When you were a little girl, what was your response to this question: “What do you want to be when you grow up?”
At first, I wanted to be a physician because my parents are physicians, and I was always in contact with clinics and patients. I also wanted to be a physicist because of a teacher I had in middle school. She was so cool and always explained things clearly. In high school, I got into journalism. In Mexico City, students pick their career at the end of their second year in high school. Then, they take specific classes that relate to what they want to study in college. I opted for sociology, and very early on, I focused on health topics during college. In a way, I merged both medicine and journalism in one: the sociology of health.
Describe your research in five words.
“How immigrants deal with problems.”
What made you want to be a scientist?
I am very curious and have many questions about everything. I like to listen to people’s stories and am very fortunate that people take the time to talk to me. Throughout the years, I’ve developed a deeper understanding of the different forms of social arrangements that, in my personal opinion, are very unfair. But people are always strong and resilient. I am interested in learning how people within immigrant communities deal with very human experiences and go from there. And because I love writing, qualitative research allows me to be more creative about that process.
What’s an interesting thing that happened while you were doing research?
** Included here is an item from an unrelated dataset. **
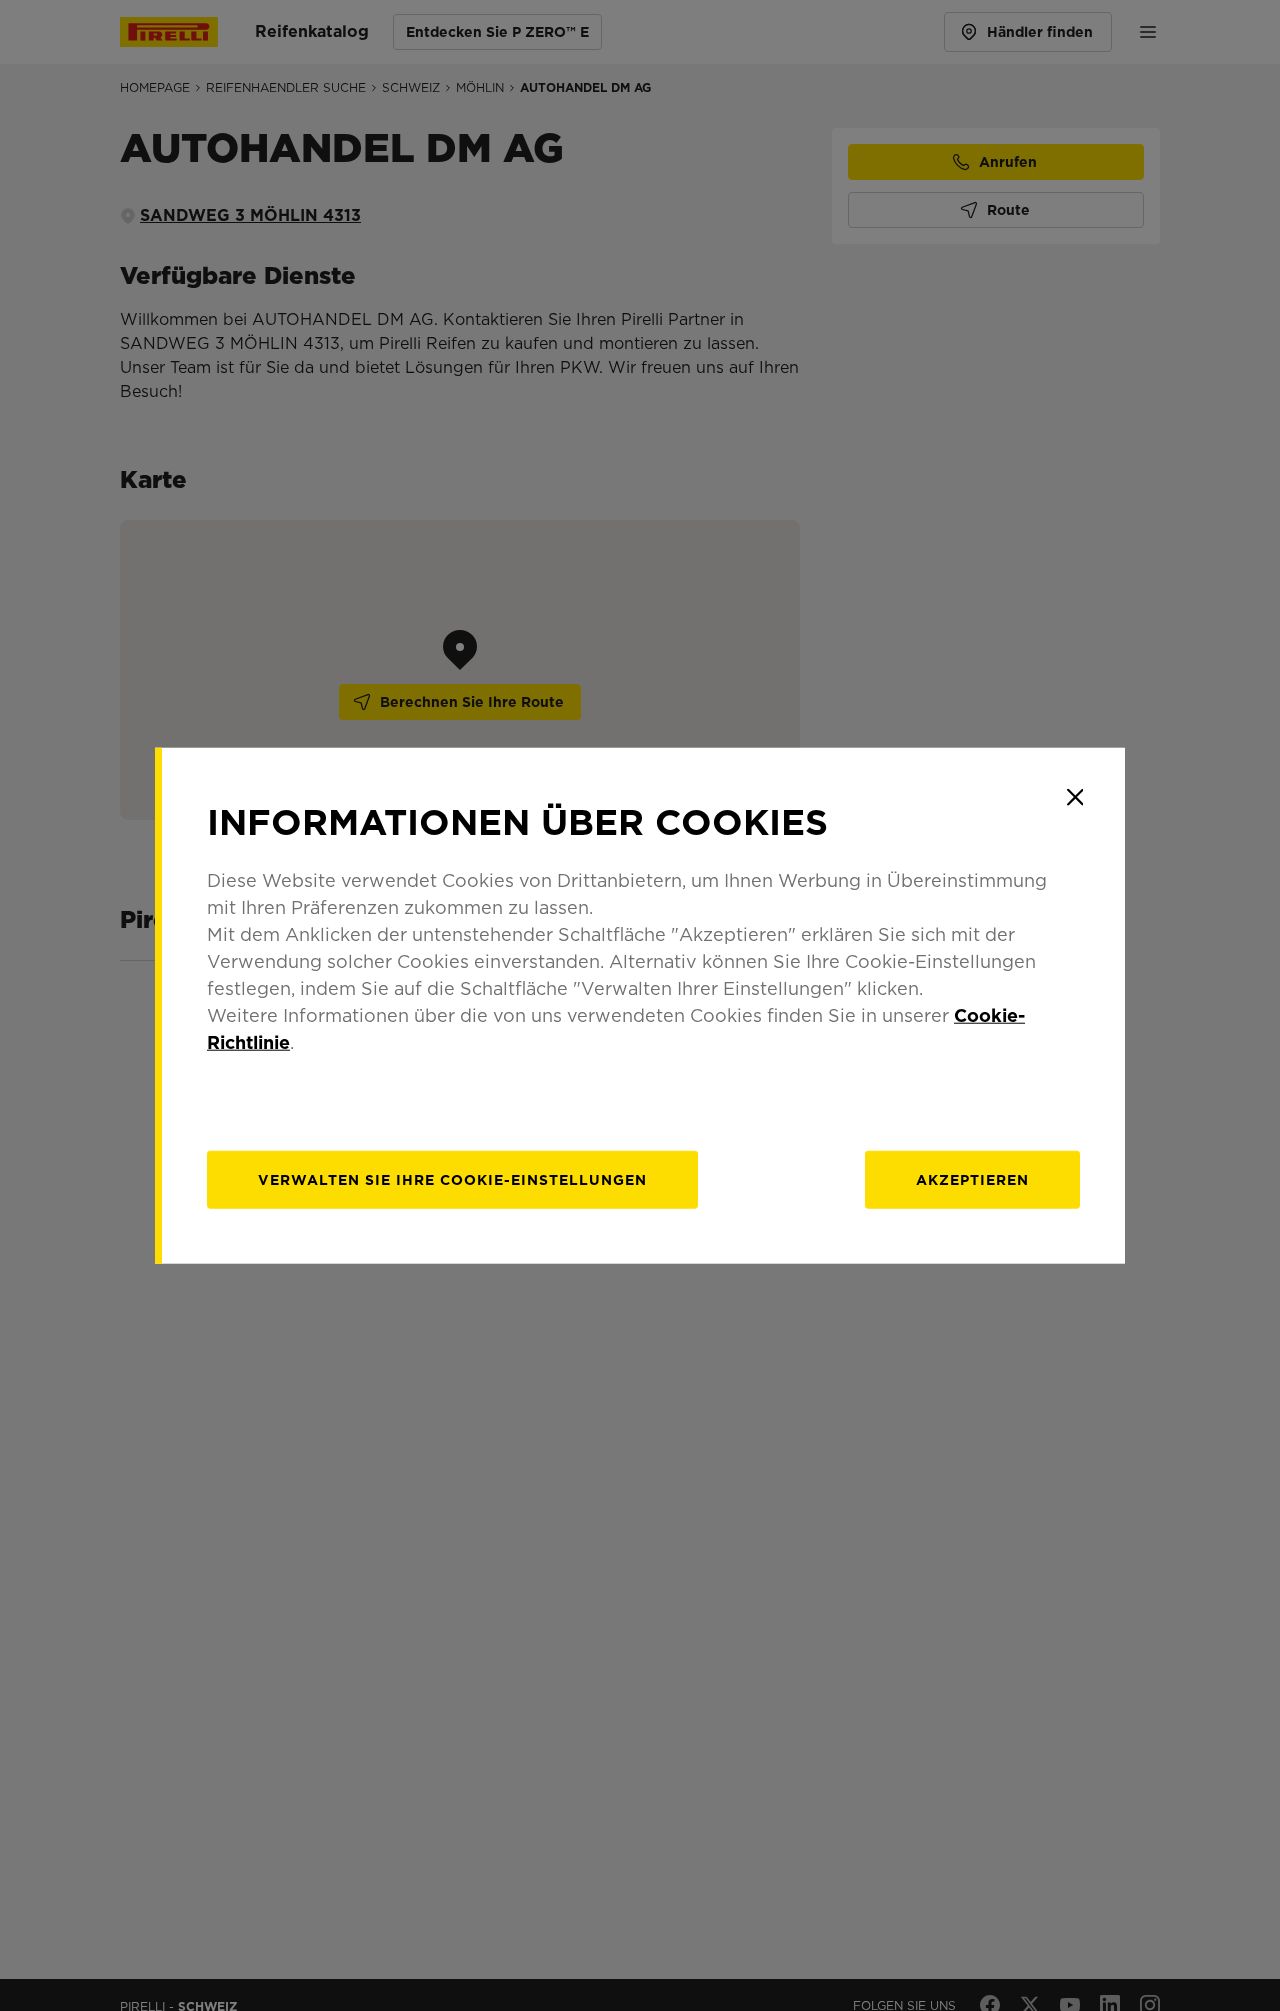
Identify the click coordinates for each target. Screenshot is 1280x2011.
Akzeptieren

A group of researchers and myself were violently kicked out of a community in Oaxaca, Mexico, upon returning the results of a domestic violence study. We were really scared, but understood that our presence was more threatening than helpful. That taught me a lot about working with different communities where you are the outsider.
What advice would you give to up-and-coming female researchers in your field?
Enjoy and have fun with what you are doing. Don’t let yourself be intimidated by others. Lastly, be curious and let the question guide the method, and not the other way around. Always ask many questions and let that guide you.